# ullapool to sango sands



## rocky1968 (Nov 10, 2011)

off to ullapool soon from birmingham going back to gods country.wats the road like from ullapool to durness sango sands area


----------



## Wilmannie (Feb 7, 2010)

narrow and winding (and wet at present) but beautiful and with lots of wild-camping opportinities! Hope you take your waterproofs and have a great time!


----------



## Foghorn-Leghorn (Jul 10, 2010)

The road is pretty good although part of it is single track with passing places but you can see the oncoming traffic well in advance .
I towed our caravan up to to Durness from Ullapool in 2010 during the summer months and found it relatively easy


----------



## autostratus (May 9, 2005)

Shuggy68 said:


> off to ullapool soon from birmingham going back to gods country.wats the road like from ullapool to durness sango sands area


You might find these 2 threads useful.

Starting from Birmingham too.

birmingham to ullapool
http://www.motorhomefacts.com/ftopicp-1268661.html#1268661

sango sands
http://www.motorhomefacts.com/ftopicp-1266319.html#1266319


----------



## dovtrams (Aug 18, 2009)

A single track with passing places for a lot of the road, but what a road. Fantastic scenery and a relatively easy journey.

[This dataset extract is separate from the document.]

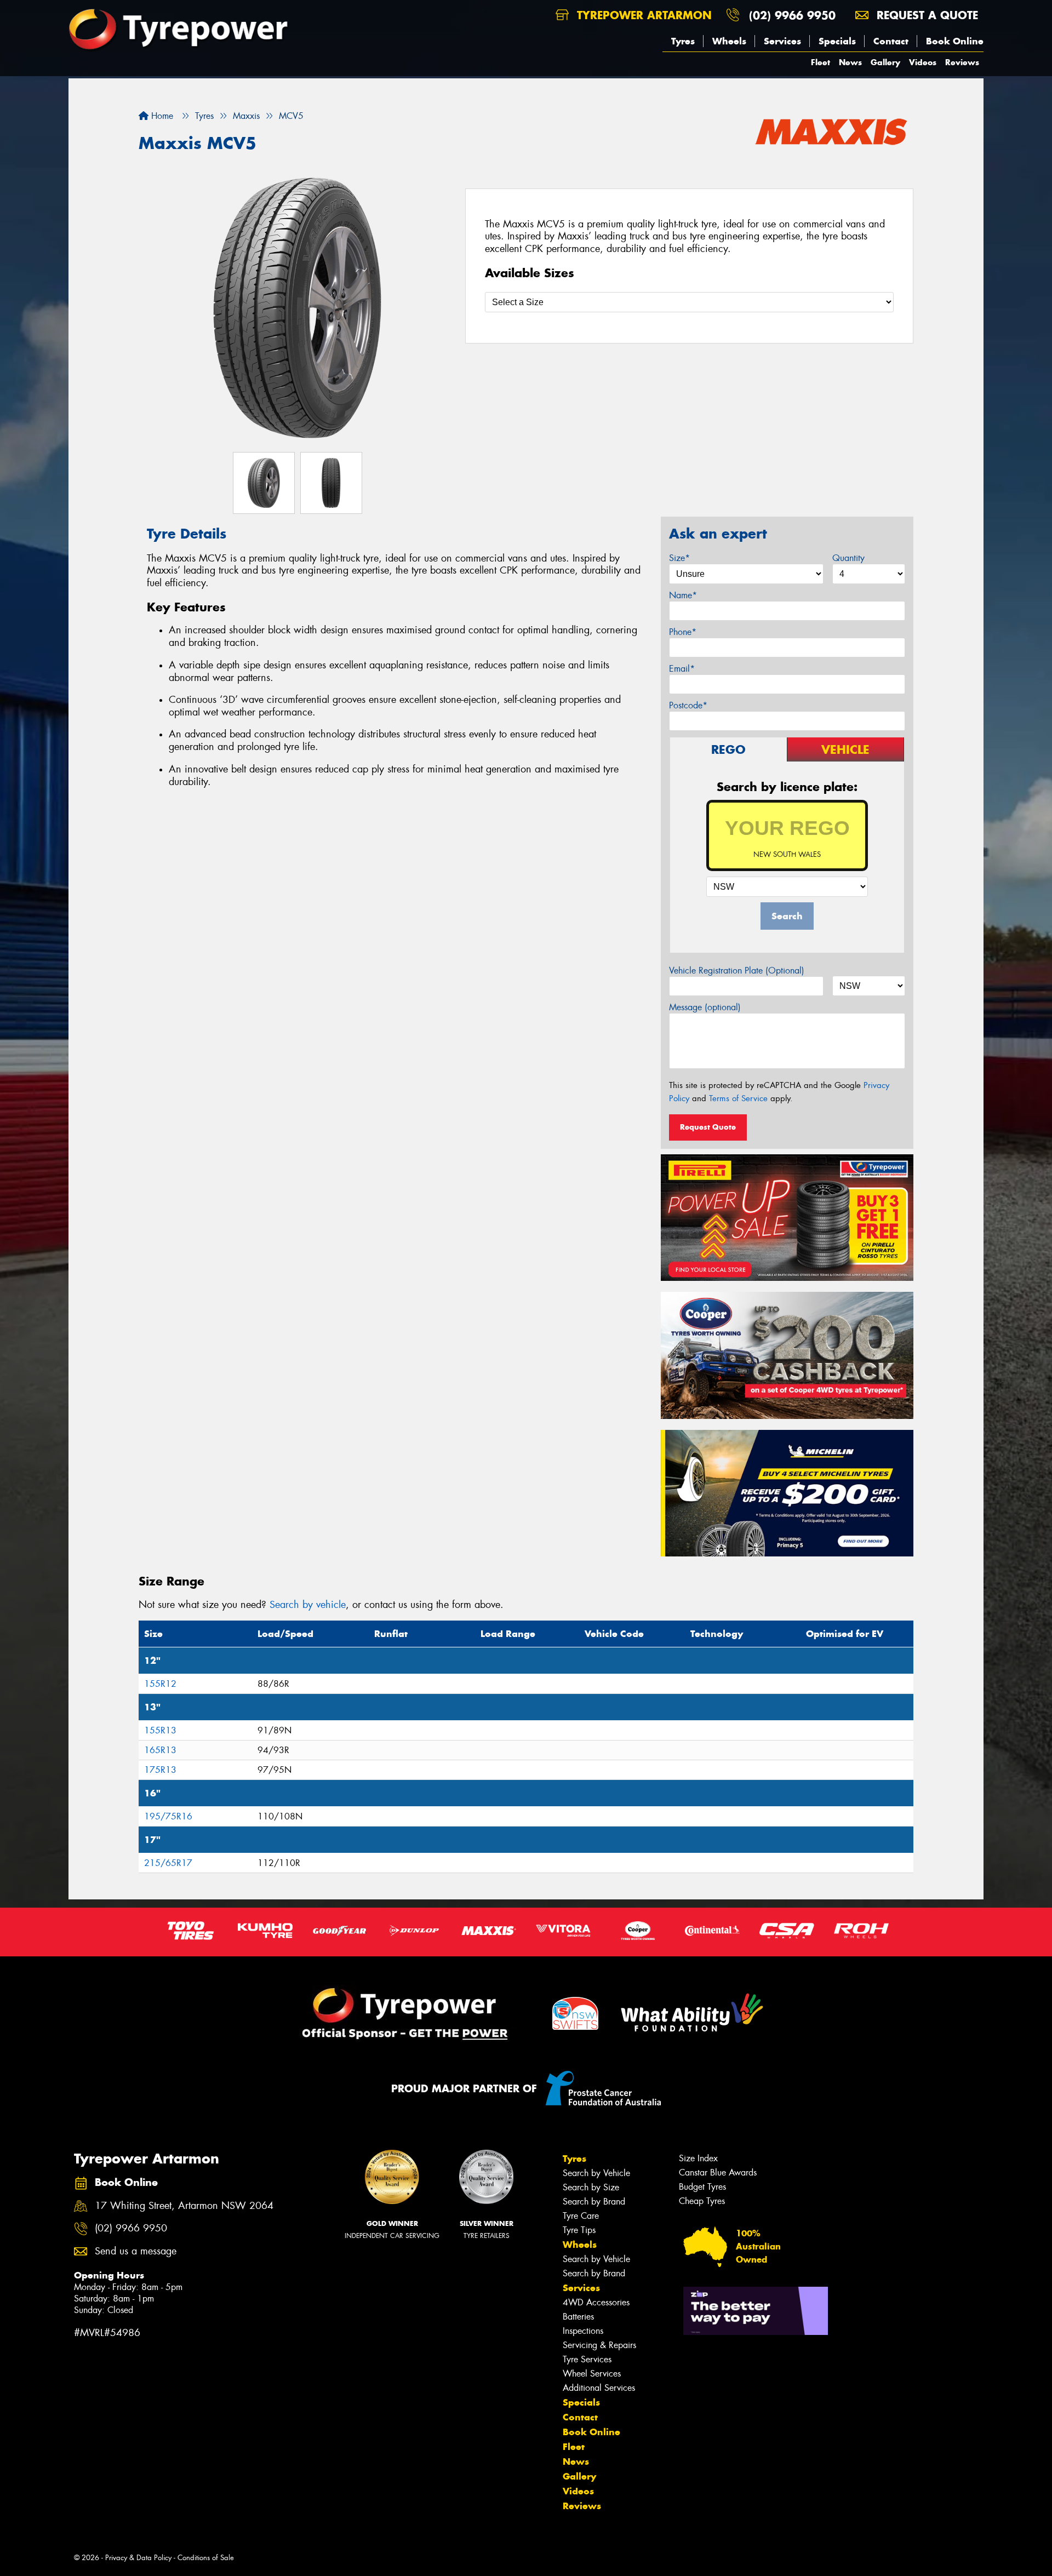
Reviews (962, 62)
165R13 (160, 1750)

Some nice wee fishing villages along the route.

Have a good trip.

Dave


----------



## rocky1968 (Nov 10, 2011)

*road trip*

sorted my road trip out durness hear i come doing a recce cos up there on 1st sept geezer coming today to fix habitation door out so has any body done ullapool to durness if so wat the best way wats to see

site admin note - merged with previous thread


----------